On se croirait dans une cave, franchement.
— Mais c’est provisoire, Irich, tu sais bien, on ne reste pas ici longtemps, — s’agita Sergueï en s’étalant dans un sourire que Natalia n’avait pas vu depuis trois ans au moins.
Il fila à la cuisine chercher un tabouret, parce que la « princesse » n’allait manifestement pas s’asseoir sur le vieux canapé taché.
— Entre, entre, tu veux du thé ?
Natacha, mets la bouilloire !
Et sors les biscuits, ceux de fête, que j’ai achetés hier.
Natalia appuya en silence sur le bouton de la bouilloire.
Ses mains tremblaient.
Elle avait envie de hurler, de jeter cette poupée trop apprêtée dehors à coups de pied, mais son corps semblait paralysé.
Elle se sentait comme un fantôme dans sa propre maison.
Ira s’assit tout au bord du tabouret, veillant à ce que les pans de son manteau coûteux ne touchent pas le sol.
Elle étala sur la table de cuisine un tas de catalogues brillants, de menus et d’échantillons de tissu, poussant sans gêne la tasse de café à moitié bue de Natalia.
— Regarde, Sérioj, — gazouilla-t-elle en ignorant la maîtresse de maison.
— Le décorateur propose de faire la salle dans des tons poudrés.
C’est tendance en ce moment.
Mais les pivoines fraîches hors saison coûtent une fortune !
Heureusement que tu as viré l’argent, sinon il aurait fallu prendre ces affreuses roses artificielles.
Tu imagines la honte ?
— Pour toi, uniquement le meilleur, petite sœur, — répondit fièrement Sergueï en la regardant avec adoration.
— Tu es une mariée remarquable, tout le monde devra se ronger les coudes de jalousie.

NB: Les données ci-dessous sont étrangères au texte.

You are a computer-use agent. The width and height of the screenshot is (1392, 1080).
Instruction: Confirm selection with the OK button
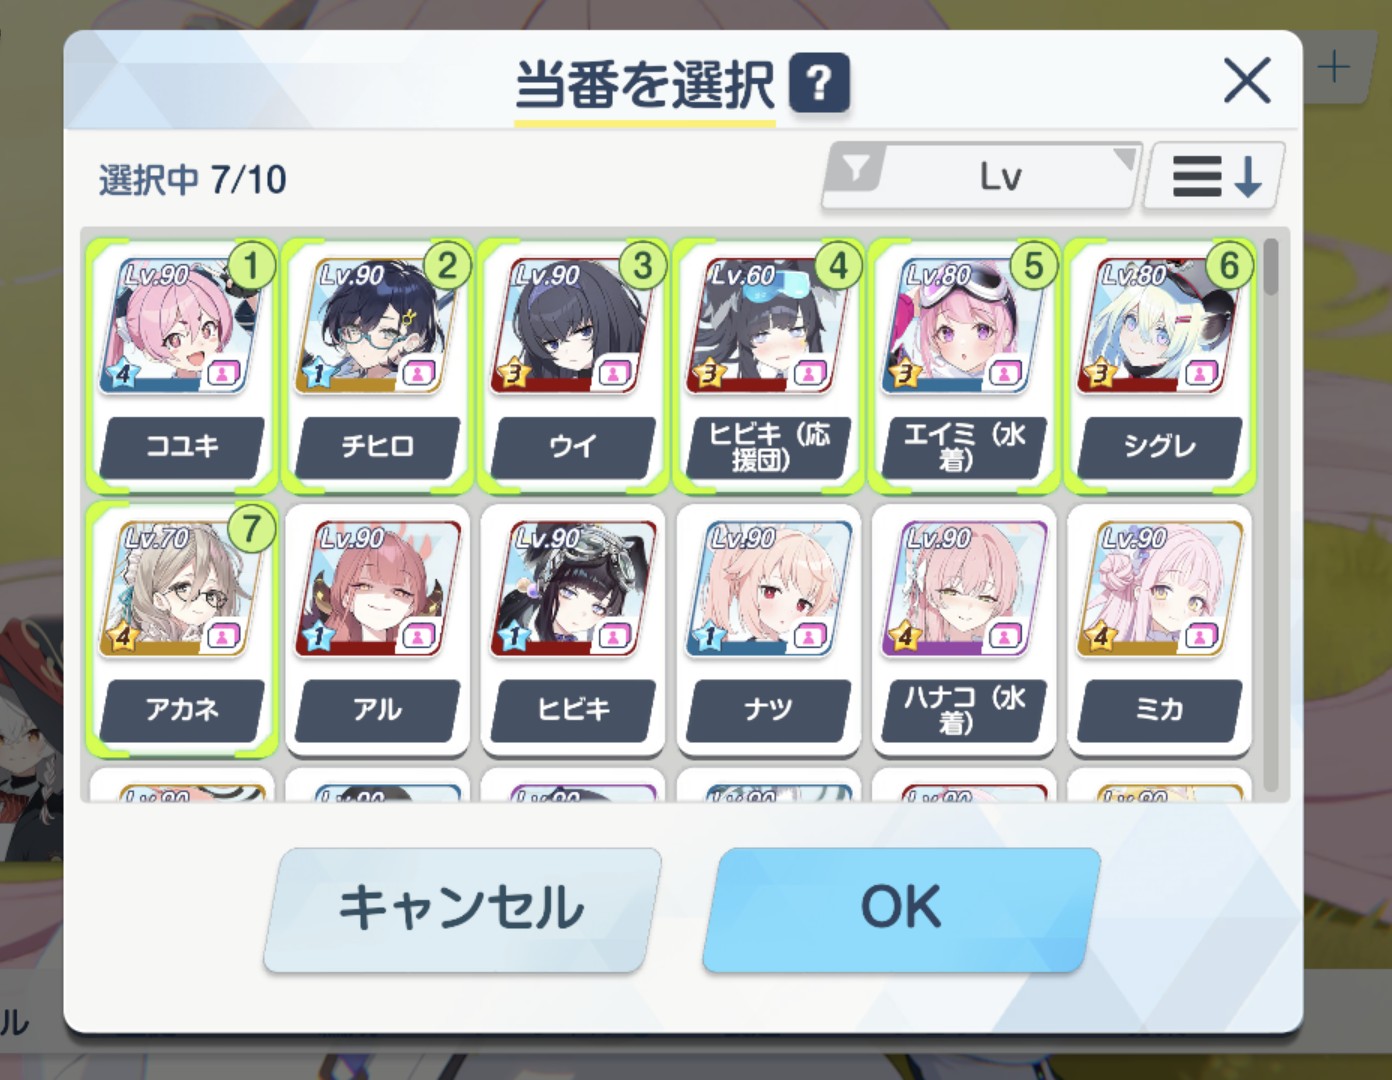(x=901, y=909)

Natalia posa devant sa belle-sœur une tasse de thé.
Ira jeta un regard dégoûté à l’anneau sombre de dépôt à l’intérieur de la tasse, qu’aucun produit n’arrivait à faire partir, puis l’écarta du bout de son ongle parfaitement soigné.
— D’ailleurs, à propos du cadeau, — Ira leva les yeux vers Natalia, et dans ce regard il y avait le froid calculateur d’un agent de recouvrement.
— Maman et moi, on en a parlé, et on a décidé que le linge de lit ou les services, c’est dépassé.
Moi, il me faut une vraie machine à café.
Encastrable.
J’ai envoyé le modèle à Sérioj sur la messagerie.
Elle coûte environ quatre-vingt mille.
Natalia s’étrangla presque d’air.
Quatre-vingt mille.
C’était plus que son salaire mensuel avec toutes ses heures supplémentaires.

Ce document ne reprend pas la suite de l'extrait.